Setze den Auszug aus dem Gerichtsentscheid zur ausserterminlichen Kündigung eines Mietobjekts nach seinem letzten Satz fort.

▶ Vorliegender Textauszug:

-=-=-

1.2.1 Gemäss den Ausführungen der Beschwerdeführerin stellt diese Frage eine
Rechtsfrage von grundsätzlicher Bedeutung dar. Es komme in der Praxis häufig
vor, dass Mieter das Mietobjekt ausserterminlich kündigten. Diese Frage sei
insbesondere im Schuldbetreibungs- und Konkursrecht von erheblicher praktischer
Bedeutung, da die Auslegung von Art. 264 OR durch das Bezirksgericht zu
zahlreichen Prozessen führte.

1.2.2 Die Beschwerdegegnerin wendet in ihrer Vernehmlassung dagegen ein, es
bestehe kein Anlass, die Beschwerde zu behandeln, da es aller Voraussicht nach
gleichartige Sachverhalte geben werde, bei denen die Streitwertgrenze erreicht
werde.

-=-=-

▶ Bereitgestelltes Material:
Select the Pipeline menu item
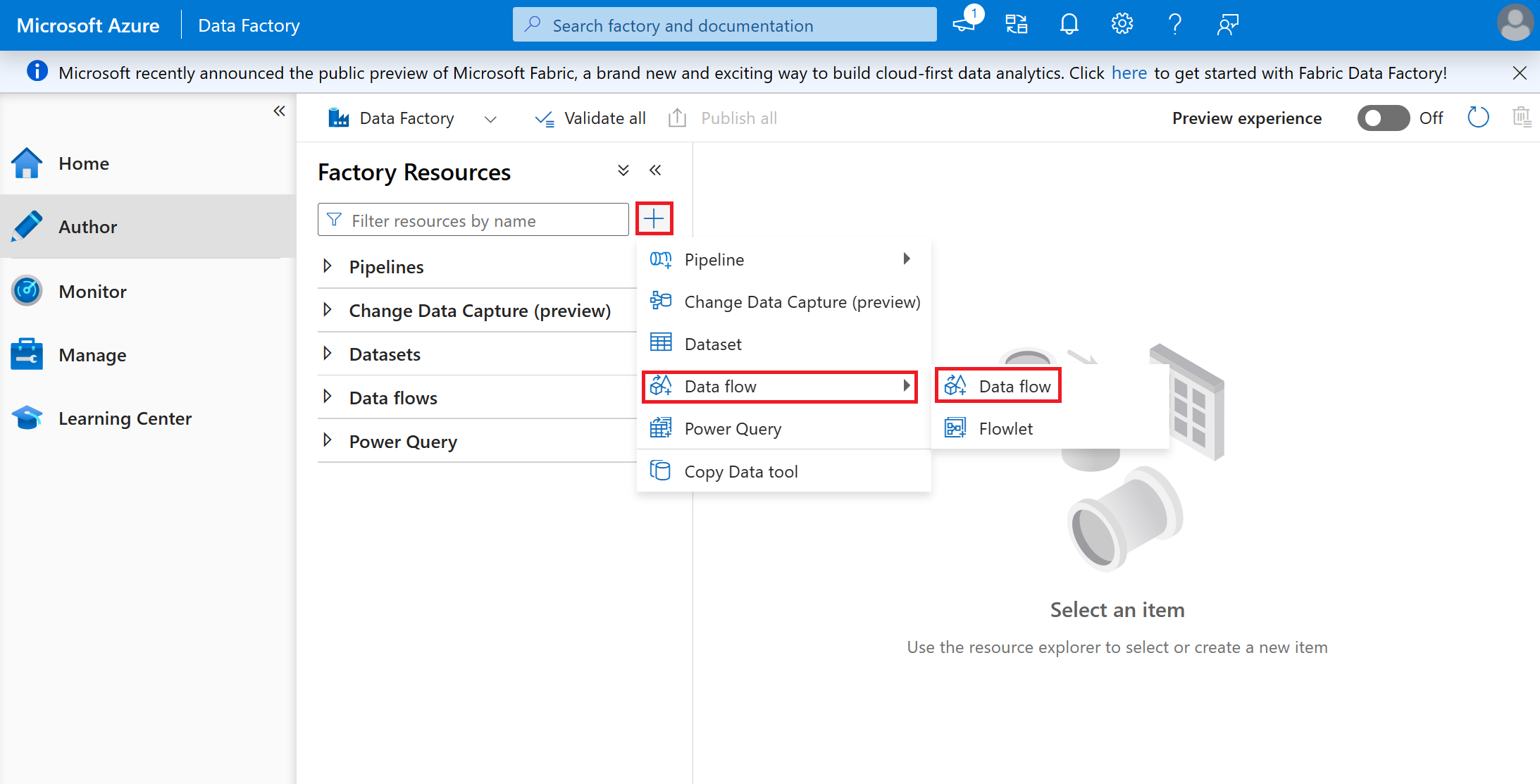 (x=714, y=259)
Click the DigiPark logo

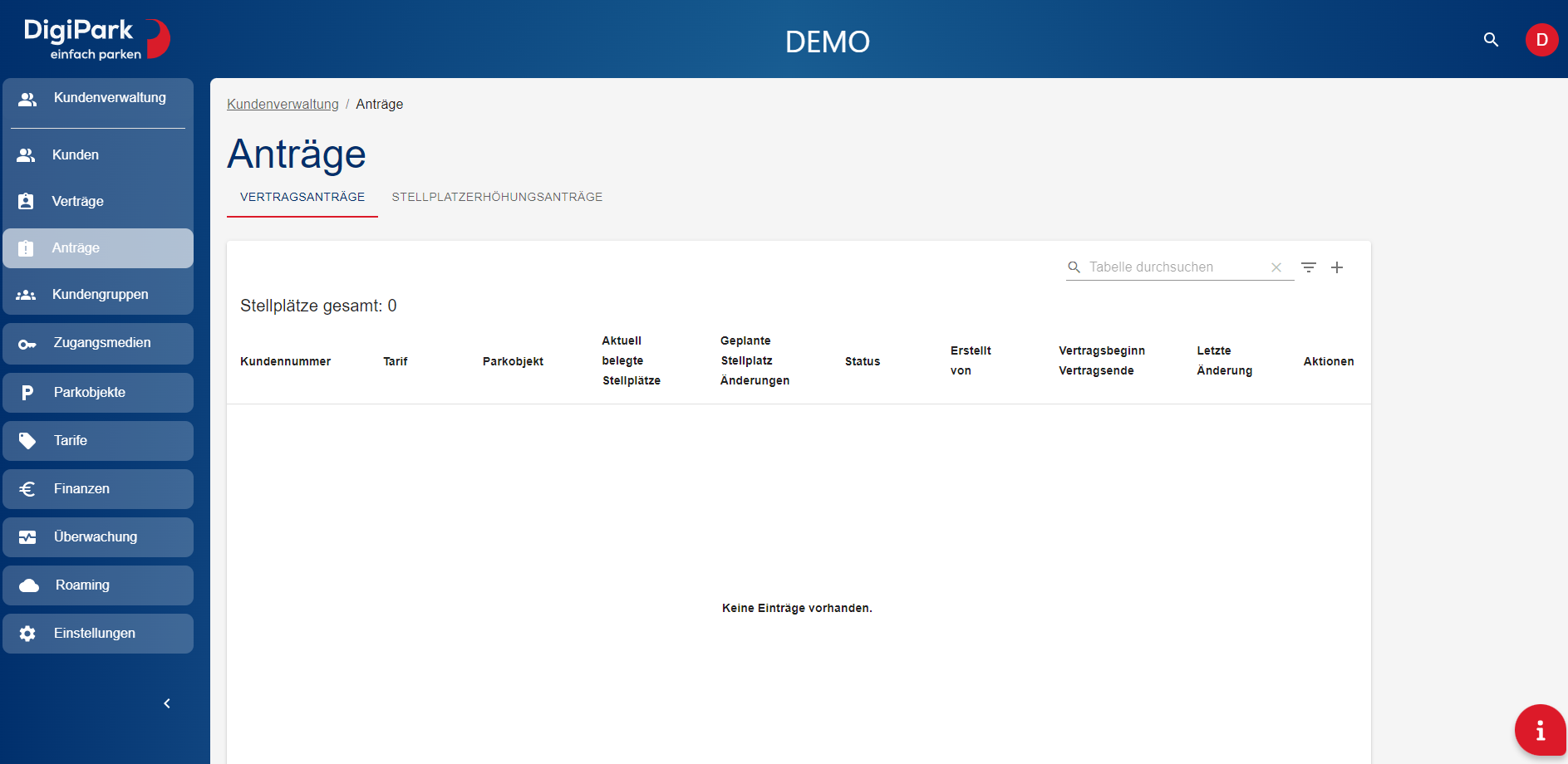tap(96, 39)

-=-=-

▶ Lösung der Aufgabe:
1.2.3 Die Frage, ob im Falle der vorzeitigen Rückgabe des Mietobjekts der
Mietvertrag ohne Nennung eines zumutbaren Nachmieters einen Rechtsöffnungstitel
darstellt oder nicht, hat das Bundesgericht bislang nicht entschieden; sie ist
somit neu. Betreffend die Qualifikation des Mietvertrags als
Rechtsöffnungstitel bei vorzeitiger Rückgabe des Mietobjekts bestehen
unterschiedliche kantonale Praxen (wie die Vorinstanzen bereits der Entscheid
des Bezirksgerichts Zürich vom 10. Juni 2003, in: mp 2004 S. 31 f.; abweichend
der Entscheid des Präsidenten der III. Zivilkammer des Kantonsgerichts St.
Gallen vom 4. Juli 2007, VZ.2007.13, E. III.2a; Urteil des
Kantonsgerichtsausschusses Graubünden vom 18. Mai 1993, in: Die Praxis des
Kantonsgerichtes von Graubünden [PKG] 1993 S. 76 f.; vgl. auch POLIVKA,
Kommentar zum Urteil 4C.36/2005 vom 24. Juni 2005, in: MietRecht Aktuell [MRA]
2005 Rz. 3.1.4 S. 219).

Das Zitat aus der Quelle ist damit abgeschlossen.